Jacob K. answered • 12/08/21
McGill Grad for Nighttime Math Tutoring and Emergency Help
So, for this problem, we want 12 total gallons by the end. That means that whatever number of gallons of both 65% and 5% solution must add up to 12.
So, to start, we can say that x = number of gallons of the 5% solution, and y = number of gallons of the 65% solution.
It would then give the equation of
x * .05 + y * .65 = 12 * .46
But this gives us two unknowns, and we have only one equation. We need another way to write the unknowns so that we can get both of our answers only solving for one variable.
Think about it this way: If we know how many gallons we have of one of the acid solutions, all we have to do is subtract that from 12 to get the other amount of gallons for the solution. In other words, if we know how many gallons we have of the first solution, which is x, then we know how many gallons of the second solution, y, must be equal to 12-x. So, we can rewrite the equation now this way.

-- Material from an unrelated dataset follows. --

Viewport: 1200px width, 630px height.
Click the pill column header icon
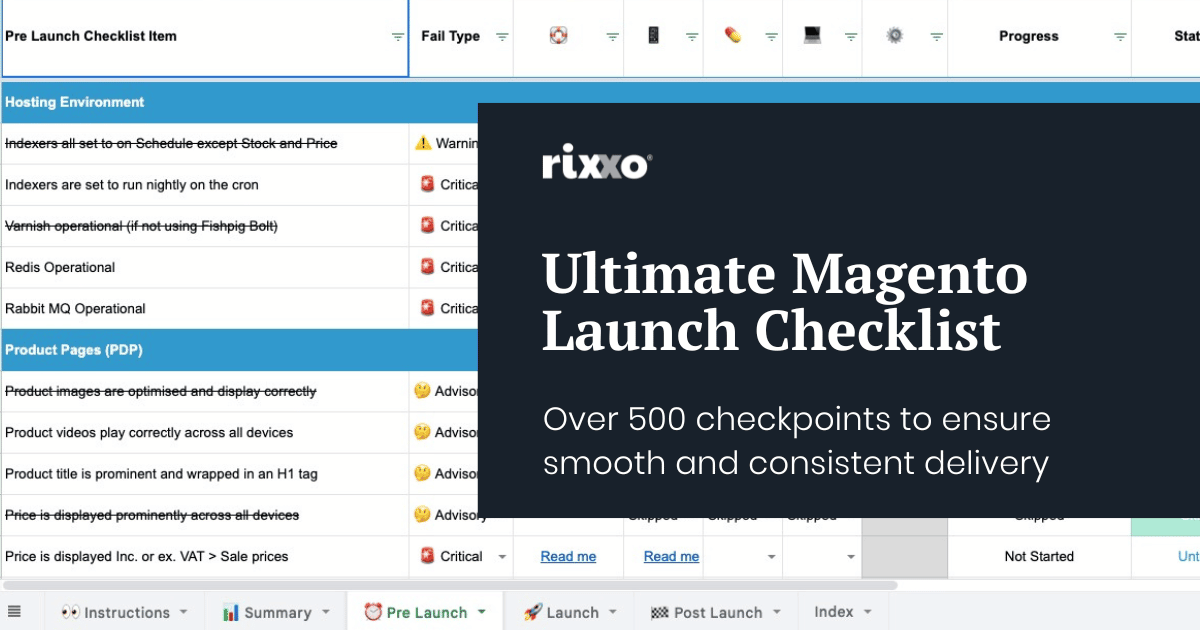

x * .05 + (12-x) * .65 = 12 * .46
This is a much nicer equation to work with, and now all we have to do is the usual solve for x
.05x + (12 * .65) -.65x = 12 * .46
Use a calculator to get 12 * .65 = 7.8
12 * .46 = 5.52
.05x + 7.8 - .65x = 5.52
Combine like terms
-.6x + 7.8 = 5.52
Subtract 7.8 from both sides
-.6x = -2.28
Divide both sides by -.6
x = 3.8 = number of gallons of the 5% solution
12 - 3.8 = 8.2 = number of gallons of the 65% solution
Now, double check just to confirm
(3.8 * .05) + (8.2 * .65) = 5.52
12 * .46 = 5.52
Hope this is clear and able to help!